# Kaufberatung externe Festplatte



## mAu (14. November 2006)

Hallo Community!
Da ich im Winter für drei Wochen in Deutschland bin, plane ich mir eine externe Festplatte anzuschaffen, da die von meinem Laptop dochlangsam aus allen Nähten platzt 
Ich dachte an einen Preislichen Rahmen von 50-100... 120€uro. Jetzt hat mir ein Freund aber gesagt, dass Platten ab etwa 100GB bei anähernd Dauerbetrieb sich auch mal wegen Überhitzung sich ausschalten... Da ich aber auch gedenke, Spiele darauf zu installieren, darf sowas natürlich nicht passieren. Da meine Kentnisse in Sachen externe Festplatten aber gegen 0 tendieren, kann ich dazu nix sagen. Ich verlasse mich jetzt mal auf eure Voschläge...
Es sein noch gesagt, dass es im Sommer hier schon leicht bis zu 35°C werden kann, also eine gute Kühlung ist wirklich angesagt!
Danke schonmal im Vorraus!

P.s: Nein, es muss kein bestimmter Hersteller sein  Und je mehr SPeicher, desdo besser


----------



## the incredible Leitman (14. November 2006)

Hi mAu ^^

Also ich kann dir nur sagen, wies bei mir ist:
ich habe eine externe 160 GB HDD (Pladde von Seagate, Gehäuse von Revoltec) seit nun fast eineinhalb Jahren und mir ist bisher nix damit passiert...
Mir ist der PC schon öfters eingegangen als dass ich Probleme mit externen Festplatten hatte *gg*
Von dieser Platte spiel ich auch und schau des öfteren Filme, aber wird kaum heiß...
Es gibt auch Gehäuse mit integiertem Lüfter!
Um trotzdem die Platte zu überhitzen denke ich musst du dich schon sehr lange sehr anstrengen! XD

hoffe hab dir etwas helfen können,
mfG
Leitman


----------



## Andreas Späth (14. November 2006)

Ich hab seit 3 Jahren eine externe 160GB von TEAC (passend, nicht ? :suspekt
Das Ding lief bei mir im 24/7 Betrieb, und wurde nur zweimal wöchentlich fürne stunde ausgeschalten (Standortwechsel) da gab es nie Probleme.
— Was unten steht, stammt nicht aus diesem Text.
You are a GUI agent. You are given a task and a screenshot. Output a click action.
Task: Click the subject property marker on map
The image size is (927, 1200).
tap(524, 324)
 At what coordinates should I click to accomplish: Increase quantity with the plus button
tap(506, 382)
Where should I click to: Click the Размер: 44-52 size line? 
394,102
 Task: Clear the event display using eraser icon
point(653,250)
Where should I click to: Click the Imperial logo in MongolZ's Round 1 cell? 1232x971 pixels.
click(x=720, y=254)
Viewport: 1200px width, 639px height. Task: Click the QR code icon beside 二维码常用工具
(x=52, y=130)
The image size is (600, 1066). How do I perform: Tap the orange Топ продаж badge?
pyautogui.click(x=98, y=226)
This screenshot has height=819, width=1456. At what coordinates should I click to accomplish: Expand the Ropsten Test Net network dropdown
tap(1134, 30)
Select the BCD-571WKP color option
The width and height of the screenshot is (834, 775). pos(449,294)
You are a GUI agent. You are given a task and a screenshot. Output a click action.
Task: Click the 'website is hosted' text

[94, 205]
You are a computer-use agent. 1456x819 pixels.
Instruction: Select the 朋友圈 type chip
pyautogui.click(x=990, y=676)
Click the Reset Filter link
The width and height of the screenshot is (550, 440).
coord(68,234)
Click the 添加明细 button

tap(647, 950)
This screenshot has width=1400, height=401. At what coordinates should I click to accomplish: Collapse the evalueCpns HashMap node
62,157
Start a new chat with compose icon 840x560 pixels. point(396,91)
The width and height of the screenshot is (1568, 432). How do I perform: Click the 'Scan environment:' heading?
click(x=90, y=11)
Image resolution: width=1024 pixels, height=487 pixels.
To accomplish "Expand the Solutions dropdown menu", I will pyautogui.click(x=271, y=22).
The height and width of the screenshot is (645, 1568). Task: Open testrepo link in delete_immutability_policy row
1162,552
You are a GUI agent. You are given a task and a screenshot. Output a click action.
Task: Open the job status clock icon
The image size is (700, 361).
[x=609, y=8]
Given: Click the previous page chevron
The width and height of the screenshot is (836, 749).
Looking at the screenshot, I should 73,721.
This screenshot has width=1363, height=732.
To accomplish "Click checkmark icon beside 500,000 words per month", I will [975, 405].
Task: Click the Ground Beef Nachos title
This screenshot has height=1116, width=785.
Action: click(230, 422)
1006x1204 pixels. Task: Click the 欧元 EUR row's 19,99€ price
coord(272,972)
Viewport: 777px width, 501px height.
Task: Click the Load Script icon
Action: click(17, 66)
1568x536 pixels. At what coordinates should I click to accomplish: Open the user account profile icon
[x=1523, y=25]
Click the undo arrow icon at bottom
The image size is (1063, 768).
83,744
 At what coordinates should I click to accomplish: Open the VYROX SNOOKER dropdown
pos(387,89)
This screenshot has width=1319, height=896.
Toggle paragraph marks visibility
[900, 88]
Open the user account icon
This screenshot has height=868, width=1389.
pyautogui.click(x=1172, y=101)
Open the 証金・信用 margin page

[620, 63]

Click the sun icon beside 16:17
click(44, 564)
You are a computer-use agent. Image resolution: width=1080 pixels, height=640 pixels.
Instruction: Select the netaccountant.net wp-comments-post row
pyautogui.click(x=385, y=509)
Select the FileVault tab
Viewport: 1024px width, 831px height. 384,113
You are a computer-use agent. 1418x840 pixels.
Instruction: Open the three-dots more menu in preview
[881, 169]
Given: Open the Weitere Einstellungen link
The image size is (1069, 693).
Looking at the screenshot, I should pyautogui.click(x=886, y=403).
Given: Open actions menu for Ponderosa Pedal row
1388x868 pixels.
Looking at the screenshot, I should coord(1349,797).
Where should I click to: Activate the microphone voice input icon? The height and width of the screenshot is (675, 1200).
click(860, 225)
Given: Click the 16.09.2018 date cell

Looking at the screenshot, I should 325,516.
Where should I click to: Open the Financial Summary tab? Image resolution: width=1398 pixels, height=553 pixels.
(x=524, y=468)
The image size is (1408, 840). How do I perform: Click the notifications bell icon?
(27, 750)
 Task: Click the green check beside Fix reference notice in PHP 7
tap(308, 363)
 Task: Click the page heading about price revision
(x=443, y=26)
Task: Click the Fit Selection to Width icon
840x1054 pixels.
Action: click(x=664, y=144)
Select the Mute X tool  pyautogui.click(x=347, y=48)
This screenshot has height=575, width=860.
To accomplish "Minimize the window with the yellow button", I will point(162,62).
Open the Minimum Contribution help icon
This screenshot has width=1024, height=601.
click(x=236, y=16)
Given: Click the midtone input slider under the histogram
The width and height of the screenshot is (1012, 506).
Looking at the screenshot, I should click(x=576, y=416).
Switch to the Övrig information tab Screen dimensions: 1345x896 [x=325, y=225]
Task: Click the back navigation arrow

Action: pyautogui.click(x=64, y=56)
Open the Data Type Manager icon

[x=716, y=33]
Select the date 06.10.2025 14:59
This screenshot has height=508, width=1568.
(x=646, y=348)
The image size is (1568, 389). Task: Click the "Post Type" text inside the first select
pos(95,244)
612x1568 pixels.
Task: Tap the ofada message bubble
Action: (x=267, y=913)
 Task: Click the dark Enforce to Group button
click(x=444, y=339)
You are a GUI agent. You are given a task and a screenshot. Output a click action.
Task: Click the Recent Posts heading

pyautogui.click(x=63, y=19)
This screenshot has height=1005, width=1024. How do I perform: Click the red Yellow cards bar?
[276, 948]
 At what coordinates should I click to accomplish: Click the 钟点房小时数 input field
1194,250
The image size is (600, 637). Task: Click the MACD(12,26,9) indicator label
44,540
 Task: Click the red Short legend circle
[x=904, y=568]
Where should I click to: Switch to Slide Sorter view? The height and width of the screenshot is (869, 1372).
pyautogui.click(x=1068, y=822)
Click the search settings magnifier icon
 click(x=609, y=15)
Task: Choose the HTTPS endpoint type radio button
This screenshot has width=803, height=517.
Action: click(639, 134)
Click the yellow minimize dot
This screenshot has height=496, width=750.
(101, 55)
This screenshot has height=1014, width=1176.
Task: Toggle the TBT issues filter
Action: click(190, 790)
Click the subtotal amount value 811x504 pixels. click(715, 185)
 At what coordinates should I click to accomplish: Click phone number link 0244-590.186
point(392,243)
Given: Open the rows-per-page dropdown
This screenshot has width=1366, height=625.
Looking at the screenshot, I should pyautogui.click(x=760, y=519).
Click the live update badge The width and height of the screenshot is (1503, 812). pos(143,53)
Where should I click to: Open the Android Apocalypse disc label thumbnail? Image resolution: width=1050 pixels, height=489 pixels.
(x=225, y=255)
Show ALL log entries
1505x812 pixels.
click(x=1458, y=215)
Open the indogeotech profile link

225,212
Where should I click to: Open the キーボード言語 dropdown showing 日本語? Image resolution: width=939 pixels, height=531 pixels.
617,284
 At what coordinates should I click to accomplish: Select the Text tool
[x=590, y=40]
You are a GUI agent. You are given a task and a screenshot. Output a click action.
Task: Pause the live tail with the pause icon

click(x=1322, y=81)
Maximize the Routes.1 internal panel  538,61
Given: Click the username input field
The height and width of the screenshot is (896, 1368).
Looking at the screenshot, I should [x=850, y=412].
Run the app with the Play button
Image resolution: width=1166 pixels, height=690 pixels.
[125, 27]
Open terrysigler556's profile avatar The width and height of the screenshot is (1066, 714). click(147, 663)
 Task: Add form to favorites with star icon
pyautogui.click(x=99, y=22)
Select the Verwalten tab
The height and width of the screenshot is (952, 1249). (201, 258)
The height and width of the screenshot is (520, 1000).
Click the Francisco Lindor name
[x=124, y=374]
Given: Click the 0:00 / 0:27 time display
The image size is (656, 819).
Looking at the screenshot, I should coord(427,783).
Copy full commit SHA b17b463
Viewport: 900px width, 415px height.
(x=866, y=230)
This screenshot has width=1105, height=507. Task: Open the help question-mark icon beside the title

Meine neue 320gb Maxtor (16MB Cache 7200RPM) in einem billigem Gehäuse von eBay läuft seit 6 Monaten im 24/7 Betrieb (die TEAC wurde mir zu klein) und hatte selbst im Sommer keinerlei probleme gemacht.

Die Gehäuse sind beide passiv gekühlt, aber dafür aus Aluminium. Ich denke in einem passiv gekühltem Kunststoffgehäuse kann man bei schnellen Festplatten wirklich mit einem Hitzetod rechnen.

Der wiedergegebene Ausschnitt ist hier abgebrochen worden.